§ Texte de la page
-------
Une semaine avant son départ, il s’était déplacé jusque chez Ganga, pour lui

demander de l’eau dynamisée ; il n’avait plus que la peau sur les os, et des

prothèses à la place de plusieurs organes, me dit-on ; mais, comme le dit Ar., il

aura jusqu’au dernier moment voulu garder le contrôle sur ses proches – sur les

deux êtres qu’il n’avait pas encore rejetés.

Mais la « mort » de Krishna est une impossibilité : c’est absurde et imbécile !

Le pire qui pouvait nous arriver à tous les deux est arrivé effectivement, il y a déjà

combien d’années, quand cette mégalomanie en lui, associée à une forme de

terrorisme, qui l’a peu à peu écarté de lui-même, et en moi une dureté, une sorte

de petitesse ou de peur égoïste, ont fermé pour notre amour ensemble la possibilité

de se manifester en avant.

Pourtant je sais bien qu’à travers tout son choix de demeurer ici, tout près, le plus

près possible, juste au-delà d’un jet de pierre, est un avec cet amour – cet amour

qu’il nous faudra redécouvrir et retrouver autrement ; et que les autres, peut-être

tous les autres, n’y comprennent presque rien.
-------
§ Segment de données

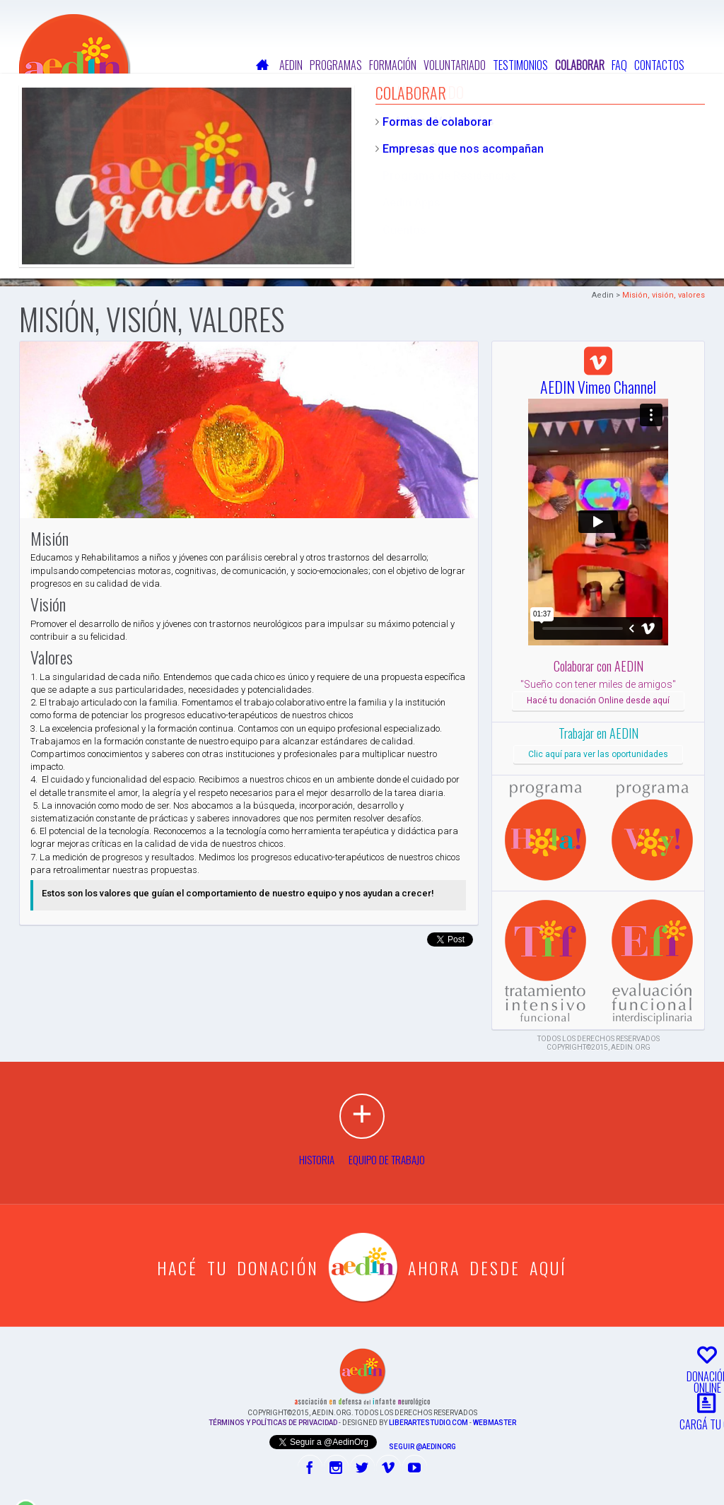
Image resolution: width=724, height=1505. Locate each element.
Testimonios (520, 65)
-------
§ Consignes
**1)** Résumez l'extrait en deux phrases.
**2)** Reproduisez le passage de l'extrait allant de « prothèses à la » à « et imbécile ! ».
**3)** D'après l'extrait, qu'était-il allé demander chez Ganga ?
Les lignes n'ont aucun lien avec l'extrait.

§ Réponses par tâche
**1)** Une semaine avant son départ, un homme réduit à la peau sur les os, avec des prothèses à la place de plusieurs organes, s'était rendu chez Ganga pour demander de l'eau dynamisée. L'extrait qualifie la « mort » de Krishna d'impossibilité et affirme que son choix de demeurer tout près ne fait qu'un avec un amour qu'il faudra redécouvrir autrement.

**2)**
prothèses à la place de plusieurs organes, me dit-on ; mais, comme le dit Ar., il

aura jusqu’au dernier moment voulu garder le contrôle sur ses proches – sur les

deux êtres qu’il n’avait pas encore rejetés.

Mais la « mort » de Krishna est une impossibilité : c’est absurde et imbécile !

**3)** De l'eau dynamisée.